Yabein

Regions with significant populations
- British Burma: Prome District

Languages
- Burmese

Religion
- Theravada Buddhism

Related ethnic groups
- Bamar people

= Yabein =

Historical people group in Myanmar

The Yabein people were a marginalised social class of people historically associated with the silkworm industry in Burma (now Myanmar). Predominantly of Burman (Bamar) origin, they were known for their involvement in silkworm breeding, particularly along the slopes of the Pegu Range, including Paukkaung Township near Prome (now Pyay). The Yabeins were a rural people who adopted silkworm-rearing as they moved from cultivated plains into jungle areas, and were outcast from mainstream Burmese society due to their association with the silkworm industry. This practice, seen as subsidiary to more dominant agricultural work such as taungya (shifting cultivation), gradually declined.

== Names ==
The term "Yabein" was originally applied only to Burmans who engaged in the silkworm trade, and was never used for other ethnic groups such as the Chins. Over time, the term fell out of use and was replaced by "po-mwe-tha," (ပိုးမွေးသား) a general term meaning silkworm-breeder, which carried no negative connotation. Although "Yabein" was occasionally used pejoratively, its meaning evolved, and in some cases it came to signify "rustic" or "clodhopper".

== History ==
The cultural origins of the Yabeins are debated. Historical accounts describe the Yabeins as a mysterious group of uncertain origin who were almost entirely engaged in silk production. One theory suggests that silkworm culture predates Buddhism in the region, and that the Yabeins retreated from mainstream Buddhist society, as Buddhist precepts forbade the taking of life. Another theory posits that the Yabeins were a remnant of broken or obscure clans, such as the Danus or the Danaws, who had limited historical documentation and may be counted among Burma's many "lost tribes."
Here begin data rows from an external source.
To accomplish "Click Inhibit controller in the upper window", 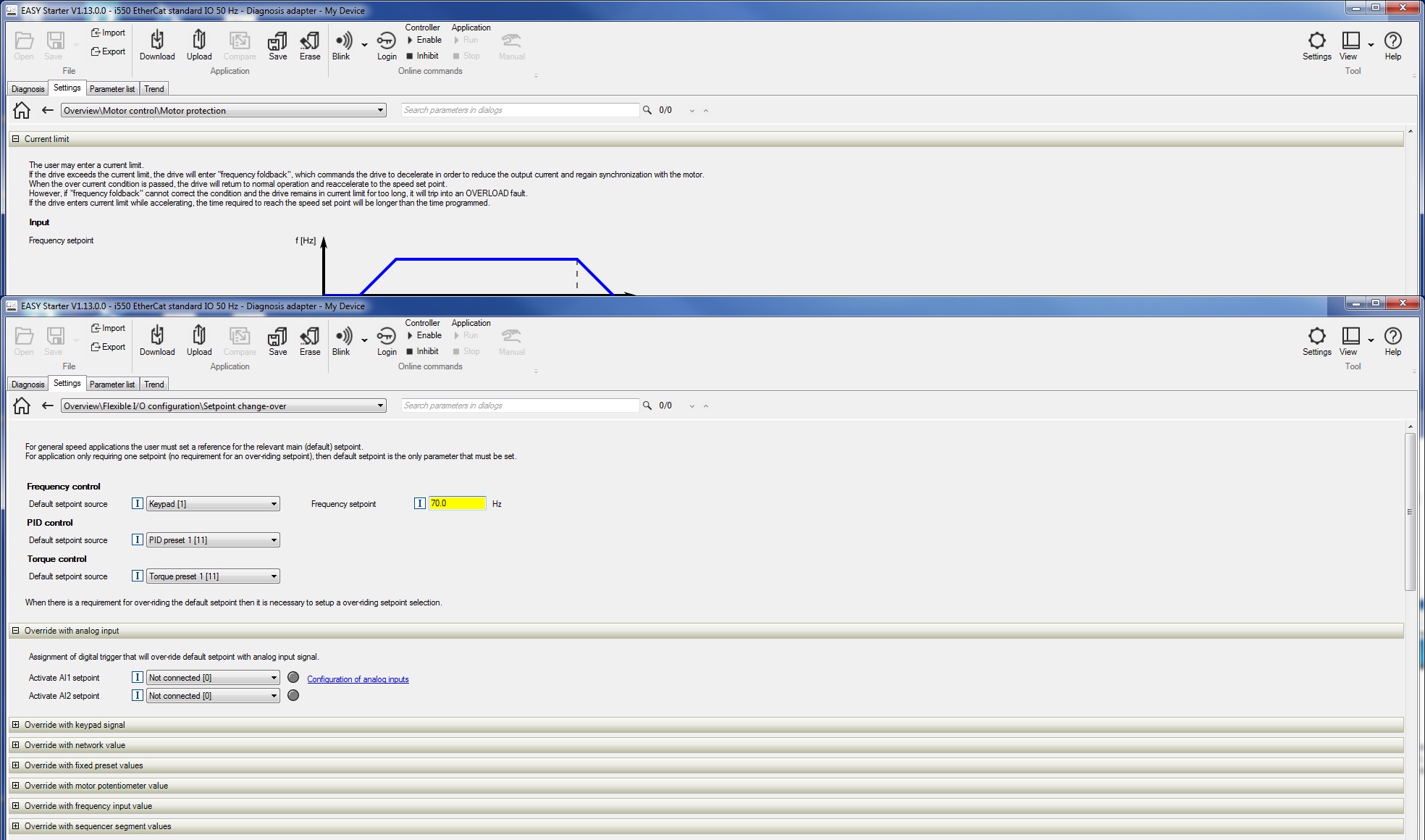I will 423,56.
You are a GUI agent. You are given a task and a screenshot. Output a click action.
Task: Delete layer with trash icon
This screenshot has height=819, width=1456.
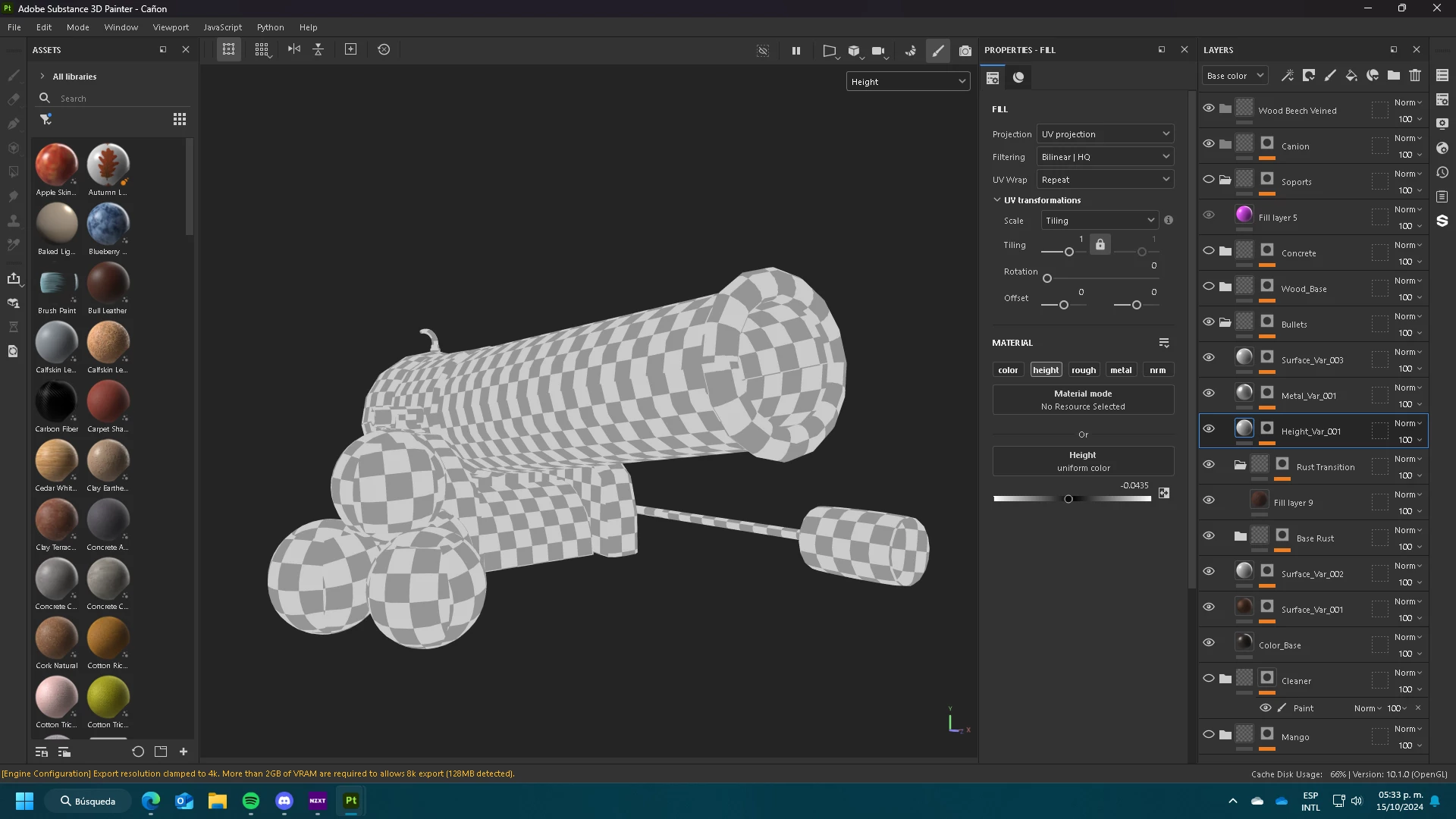1415,75
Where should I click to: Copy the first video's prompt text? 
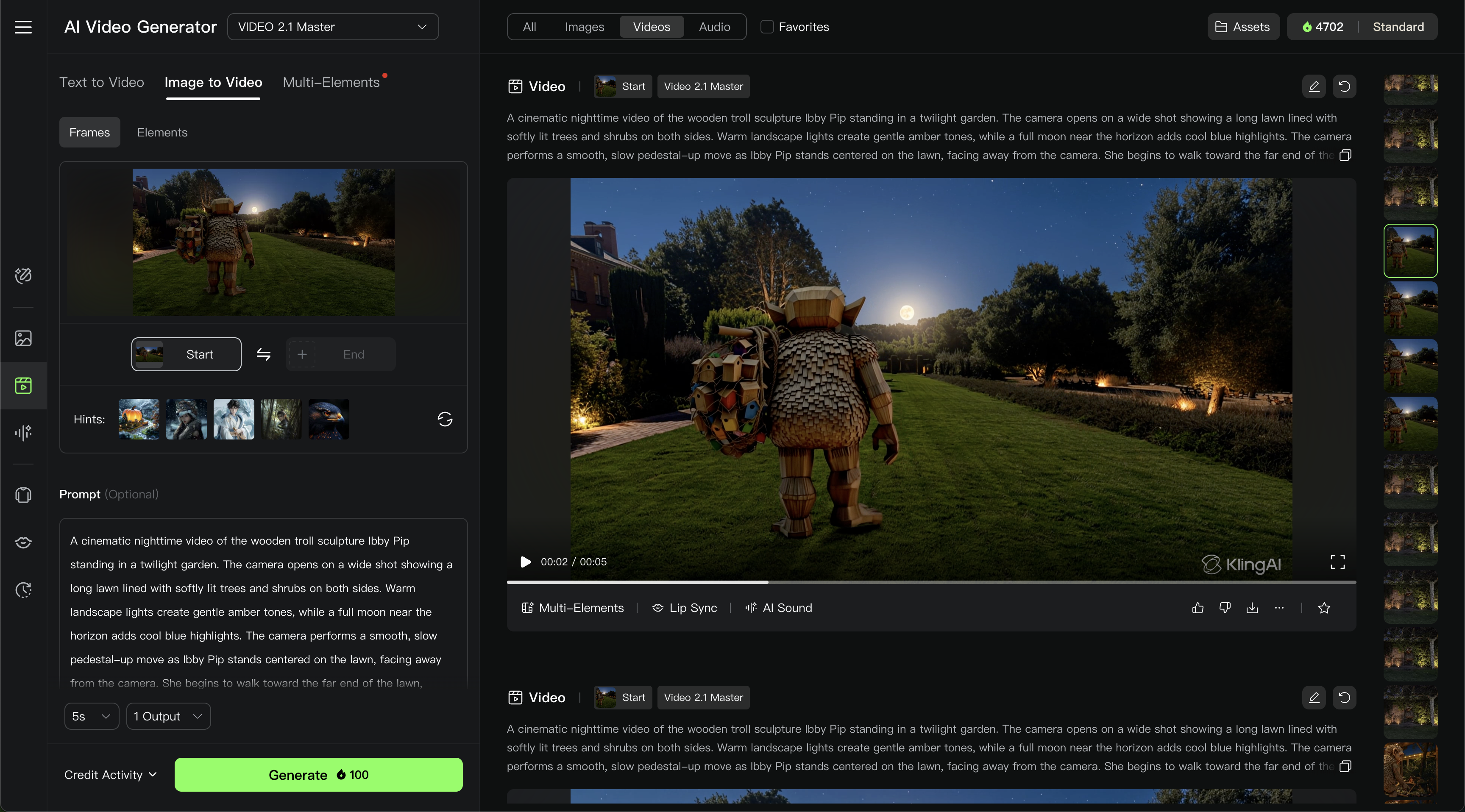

While they were Buddhists, some Yabeins began breeding silkworms—an act that involved killing the chrysalis and was thus seen as incompatible with Buddhist beliefs about reincarnation and non-violence. As a result, Yabeins were viewed with disdain and suspicion, often living in isolated villages and developing a patois distinct from other Burmese dialects. By 1891, this patois had vanished.

== Population ==

In the 1881 census, only 436 individuals reported speaking Yabein, a distinct Burmese dialect. By 1891, the language was considered extinct. Population records of silkworm breeders and their dependents reflect this decline. The fading of both the occupation and the associated identity of the Yabeins was due in part to the low social status of silkworm-rearing and the increasing dominance of other agricultural practices. Over time, the Yabein were reabsorbed into the Bamar group.